FWIW, MS SQL and Access do not share code. Access runs on a database engine called Jet, which is used by a lot of little desktop apps. (CityDesk comes to mind.)

The MS SQL (not, as noted, mSQL) database engine does exist in a desktop version, called MSDE, but that is only used in extremely rare instances, usually just by developers or when an enterprise application built on MS SQL is being scaled down to a desktop or workgroup.

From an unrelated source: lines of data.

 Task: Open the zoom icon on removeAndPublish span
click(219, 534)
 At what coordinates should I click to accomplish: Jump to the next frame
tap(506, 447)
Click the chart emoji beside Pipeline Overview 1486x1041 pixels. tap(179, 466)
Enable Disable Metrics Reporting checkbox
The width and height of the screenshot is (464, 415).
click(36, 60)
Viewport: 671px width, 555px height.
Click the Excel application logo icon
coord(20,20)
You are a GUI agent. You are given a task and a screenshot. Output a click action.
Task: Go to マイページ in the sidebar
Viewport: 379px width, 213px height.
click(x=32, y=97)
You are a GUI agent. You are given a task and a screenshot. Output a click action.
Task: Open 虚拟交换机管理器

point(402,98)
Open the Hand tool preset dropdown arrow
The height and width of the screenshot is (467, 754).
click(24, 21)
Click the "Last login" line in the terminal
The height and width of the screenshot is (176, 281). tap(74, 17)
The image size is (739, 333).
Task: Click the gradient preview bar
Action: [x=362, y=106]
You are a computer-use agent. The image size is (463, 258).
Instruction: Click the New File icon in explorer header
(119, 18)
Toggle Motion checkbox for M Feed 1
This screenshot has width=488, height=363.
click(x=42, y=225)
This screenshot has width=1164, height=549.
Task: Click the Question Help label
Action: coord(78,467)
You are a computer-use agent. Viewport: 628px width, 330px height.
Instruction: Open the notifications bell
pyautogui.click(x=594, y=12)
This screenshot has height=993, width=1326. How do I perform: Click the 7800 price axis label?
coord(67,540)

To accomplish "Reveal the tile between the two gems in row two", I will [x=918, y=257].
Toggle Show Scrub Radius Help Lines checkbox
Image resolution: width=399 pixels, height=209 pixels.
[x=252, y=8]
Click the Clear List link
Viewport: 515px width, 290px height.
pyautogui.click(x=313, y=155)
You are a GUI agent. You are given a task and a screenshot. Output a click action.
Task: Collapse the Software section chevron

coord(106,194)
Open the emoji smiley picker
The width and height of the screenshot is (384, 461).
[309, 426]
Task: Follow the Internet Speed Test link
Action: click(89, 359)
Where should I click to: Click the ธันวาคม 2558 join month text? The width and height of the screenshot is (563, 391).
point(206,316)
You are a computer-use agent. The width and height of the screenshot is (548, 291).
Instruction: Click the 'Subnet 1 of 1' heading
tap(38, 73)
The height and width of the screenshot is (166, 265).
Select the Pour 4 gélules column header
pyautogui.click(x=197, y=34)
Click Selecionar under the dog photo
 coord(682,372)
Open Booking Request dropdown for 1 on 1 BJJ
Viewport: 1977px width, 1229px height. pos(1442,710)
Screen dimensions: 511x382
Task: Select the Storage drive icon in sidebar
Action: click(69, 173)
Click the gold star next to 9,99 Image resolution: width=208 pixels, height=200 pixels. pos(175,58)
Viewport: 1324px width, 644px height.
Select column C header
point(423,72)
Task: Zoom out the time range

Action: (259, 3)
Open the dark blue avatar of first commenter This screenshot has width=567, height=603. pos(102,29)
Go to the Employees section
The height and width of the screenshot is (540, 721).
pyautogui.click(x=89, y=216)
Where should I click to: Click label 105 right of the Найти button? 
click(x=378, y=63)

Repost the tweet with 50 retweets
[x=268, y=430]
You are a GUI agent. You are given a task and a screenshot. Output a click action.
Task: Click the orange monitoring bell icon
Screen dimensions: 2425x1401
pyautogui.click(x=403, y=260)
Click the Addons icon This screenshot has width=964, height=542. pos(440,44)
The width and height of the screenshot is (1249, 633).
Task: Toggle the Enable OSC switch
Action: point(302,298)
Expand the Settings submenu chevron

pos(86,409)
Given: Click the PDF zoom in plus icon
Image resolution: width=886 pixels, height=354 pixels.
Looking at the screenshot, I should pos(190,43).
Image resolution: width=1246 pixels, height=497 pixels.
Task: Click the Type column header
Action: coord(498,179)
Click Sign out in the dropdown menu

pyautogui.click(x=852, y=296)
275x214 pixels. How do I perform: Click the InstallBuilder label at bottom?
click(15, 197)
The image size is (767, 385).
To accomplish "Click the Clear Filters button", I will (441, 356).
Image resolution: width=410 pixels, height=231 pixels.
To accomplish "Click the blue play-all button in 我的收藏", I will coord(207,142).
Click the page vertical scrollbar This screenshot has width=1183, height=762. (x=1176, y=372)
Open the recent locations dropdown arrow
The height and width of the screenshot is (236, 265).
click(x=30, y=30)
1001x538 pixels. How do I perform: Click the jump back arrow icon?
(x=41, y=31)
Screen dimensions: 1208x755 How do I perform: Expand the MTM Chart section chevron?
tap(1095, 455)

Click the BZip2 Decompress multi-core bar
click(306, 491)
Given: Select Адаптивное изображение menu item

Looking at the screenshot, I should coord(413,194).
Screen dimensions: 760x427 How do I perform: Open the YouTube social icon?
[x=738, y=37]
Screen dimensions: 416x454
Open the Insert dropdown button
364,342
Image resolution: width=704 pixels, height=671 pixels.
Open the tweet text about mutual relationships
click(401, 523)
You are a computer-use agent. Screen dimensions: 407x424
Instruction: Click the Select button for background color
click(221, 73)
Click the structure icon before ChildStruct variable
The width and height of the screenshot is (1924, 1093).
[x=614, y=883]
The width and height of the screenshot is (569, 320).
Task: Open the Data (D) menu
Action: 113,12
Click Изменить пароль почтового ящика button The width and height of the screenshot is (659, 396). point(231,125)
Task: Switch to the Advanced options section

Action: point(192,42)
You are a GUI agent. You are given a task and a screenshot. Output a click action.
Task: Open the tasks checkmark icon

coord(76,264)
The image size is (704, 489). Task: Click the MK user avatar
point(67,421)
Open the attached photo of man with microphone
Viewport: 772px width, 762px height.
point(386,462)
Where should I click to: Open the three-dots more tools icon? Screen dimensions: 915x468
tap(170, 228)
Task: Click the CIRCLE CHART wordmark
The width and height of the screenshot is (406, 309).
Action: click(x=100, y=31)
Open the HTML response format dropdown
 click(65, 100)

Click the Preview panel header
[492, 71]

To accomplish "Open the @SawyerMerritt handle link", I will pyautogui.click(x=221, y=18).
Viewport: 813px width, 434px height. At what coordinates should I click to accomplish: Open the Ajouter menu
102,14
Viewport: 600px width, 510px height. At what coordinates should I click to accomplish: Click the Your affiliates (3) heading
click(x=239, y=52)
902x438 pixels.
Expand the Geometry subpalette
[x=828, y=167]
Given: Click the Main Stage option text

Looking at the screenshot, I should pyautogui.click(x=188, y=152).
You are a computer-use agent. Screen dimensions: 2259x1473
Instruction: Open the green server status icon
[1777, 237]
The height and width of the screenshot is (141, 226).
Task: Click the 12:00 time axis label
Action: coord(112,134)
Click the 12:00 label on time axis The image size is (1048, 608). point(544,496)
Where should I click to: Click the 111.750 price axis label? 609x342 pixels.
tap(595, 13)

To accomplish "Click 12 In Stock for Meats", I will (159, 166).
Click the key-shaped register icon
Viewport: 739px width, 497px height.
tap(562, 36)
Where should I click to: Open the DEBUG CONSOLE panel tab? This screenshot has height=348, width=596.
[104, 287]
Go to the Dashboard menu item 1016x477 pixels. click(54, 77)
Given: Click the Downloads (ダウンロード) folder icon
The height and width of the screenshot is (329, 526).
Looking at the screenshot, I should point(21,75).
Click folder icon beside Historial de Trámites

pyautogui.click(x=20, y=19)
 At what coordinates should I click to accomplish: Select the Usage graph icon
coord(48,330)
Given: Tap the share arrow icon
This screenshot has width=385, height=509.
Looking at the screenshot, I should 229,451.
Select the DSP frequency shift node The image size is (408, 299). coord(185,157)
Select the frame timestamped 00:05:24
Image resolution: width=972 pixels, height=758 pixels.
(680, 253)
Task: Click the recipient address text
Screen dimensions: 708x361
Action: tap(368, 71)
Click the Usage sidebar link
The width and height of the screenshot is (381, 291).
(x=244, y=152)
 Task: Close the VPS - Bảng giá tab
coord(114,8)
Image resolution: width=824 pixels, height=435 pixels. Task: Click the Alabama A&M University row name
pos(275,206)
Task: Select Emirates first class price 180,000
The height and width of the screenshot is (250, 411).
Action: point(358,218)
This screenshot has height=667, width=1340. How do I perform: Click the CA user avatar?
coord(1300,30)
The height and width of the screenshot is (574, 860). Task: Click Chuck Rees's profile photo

The MeFi server, though? About a foot and a half tall.
posted by anildash at 2:02 PM on February 8, 2002


I use MySQL. How does that rate?
posted by jpoulos at 4:15 PM on February 8, 2002


To further complicate things, there is a little known stripped down version of SQL Server called Microsoft Data Engine (MSDE). It runs standalone (no server process needed) and it's fully compatible with SQL Server. You can use Access as a front-end to it very easily. I believe future versions of Access will be using this engine, rather than Jet. (moz, perhaps this is what you're thinking of)

If you're thinking of using Access for a project, I definitely recommend taking a look at MSDE if there is any chance that you might someday be moving it to SQL Server. The default data store for Access is Jet, and the SQL syntax (Jet SQL) is slightly different than the syntax for SQL Server (TSQL). Migrating from MSDE to SQL Server requires no code changes, whereas Access to SQL Server will require some work (albeit not too difficult). MSDE ships with Office 2000, and presumably Office XP.

And as crankyrobot pointed out, you probably want to compress your Access database on a regular basis. When you delete a record in Jet, it doesn't actually remove it from the database, it just marks the record as deleted. "Compressing" the database actually goes through and removes the record. I've seen 400MB Access DBs drop down to 10MB file size.
posted by kaefer at 6:03 PM on February 8, 2002


A key point if you're writing apps and selling them is that MSDE is redistributable, and is in fact just a cut-down, throttled MSSQL Server. If you're wanting to sell db-based apps to a client base that is (with good reason) hesitant to drop the large $$ involved in purchasing and licensing SQL server itself, and you want more grunt than Access, with an easy upgrade path to the big(ger) iron of SQL Server itself, MSDE is a good solution.
posted by stavrosthewonderchicken at 8:51 PM on February 8, 2002


"I was bidding on 2 auctions by the same seller last night. The second auction was posted about 20 seconds after the first one. The two auction numbers differed by 375."

This sounds completely believable to me. LiveJournal averages around 100 posts per minute... often considerably more during peak evening hours. This doesn't count all the comments people make, either.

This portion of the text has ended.